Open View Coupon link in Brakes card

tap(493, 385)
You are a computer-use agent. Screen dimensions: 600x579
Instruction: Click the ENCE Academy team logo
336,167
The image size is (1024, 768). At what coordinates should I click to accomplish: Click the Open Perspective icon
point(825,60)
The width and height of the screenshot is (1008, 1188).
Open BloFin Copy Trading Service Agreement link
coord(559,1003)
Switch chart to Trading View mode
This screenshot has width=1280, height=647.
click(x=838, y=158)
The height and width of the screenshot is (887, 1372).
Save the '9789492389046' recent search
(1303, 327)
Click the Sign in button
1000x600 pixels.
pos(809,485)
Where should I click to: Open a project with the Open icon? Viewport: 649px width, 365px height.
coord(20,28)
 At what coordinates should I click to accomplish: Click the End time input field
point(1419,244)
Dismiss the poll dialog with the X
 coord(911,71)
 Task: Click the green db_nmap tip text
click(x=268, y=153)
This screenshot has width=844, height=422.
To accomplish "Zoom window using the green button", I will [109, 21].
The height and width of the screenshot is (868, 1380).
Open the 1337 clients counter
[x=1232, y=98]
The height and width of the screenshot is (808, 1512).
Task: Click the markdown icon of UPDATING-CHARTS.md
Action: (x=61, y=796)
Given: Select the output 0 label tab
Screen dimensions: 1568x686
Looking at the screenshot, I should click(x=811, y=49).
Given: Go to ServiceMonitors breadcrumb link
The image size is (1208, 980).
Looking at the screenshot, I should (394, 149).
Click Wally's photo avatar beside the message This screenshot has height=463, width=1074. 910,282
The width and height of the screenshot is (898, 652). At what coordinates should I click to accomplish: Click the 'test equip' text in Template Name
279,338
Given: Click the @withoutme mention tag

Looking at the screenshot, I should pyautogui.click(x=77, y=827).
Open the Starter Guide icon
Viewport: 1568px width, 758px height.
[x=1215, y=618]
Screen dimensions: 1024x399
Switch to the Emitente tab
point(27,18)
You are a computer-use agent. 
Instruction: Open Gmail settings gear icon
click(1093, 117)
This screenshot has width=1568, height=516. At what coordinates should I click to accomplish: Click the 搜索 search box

※

WHAT THIS TASK INVOLVES. Copy out the records again word for word, starting with the line containing "Dismiss the poll dialog with the X" and going on through the line containing "Looking at the screenshot, I should (394, 149).".

ANSWER IN FULL.
Dismiss the poll dialog with the X
 coord(911,71)
 Task: Click the green db_nmap tip text
click(x=268, y=153)
This screenshot has width=844, height=422.
To accomplish "Zoom window using the green button", I will [109, 21].
The height and width of the screenshot is (868, 1380).
Open the 1337 clients counter
[x=1232, y=98]
The height and width of the screenshot is (808, 1512).
Task: Click the markdown icon of UPDATING-CHARTS.md
Action: (x=61, y=796)
Given: Select the output 0 label tab
Screen dimensions: 1568x686
Looking at the screenshot, I should click(x=811, y=49).
Given: Go to ServiceMonitors breadcrumb link
The image size is (1208, 980).
Looking at the screenshot, I should (394, 149).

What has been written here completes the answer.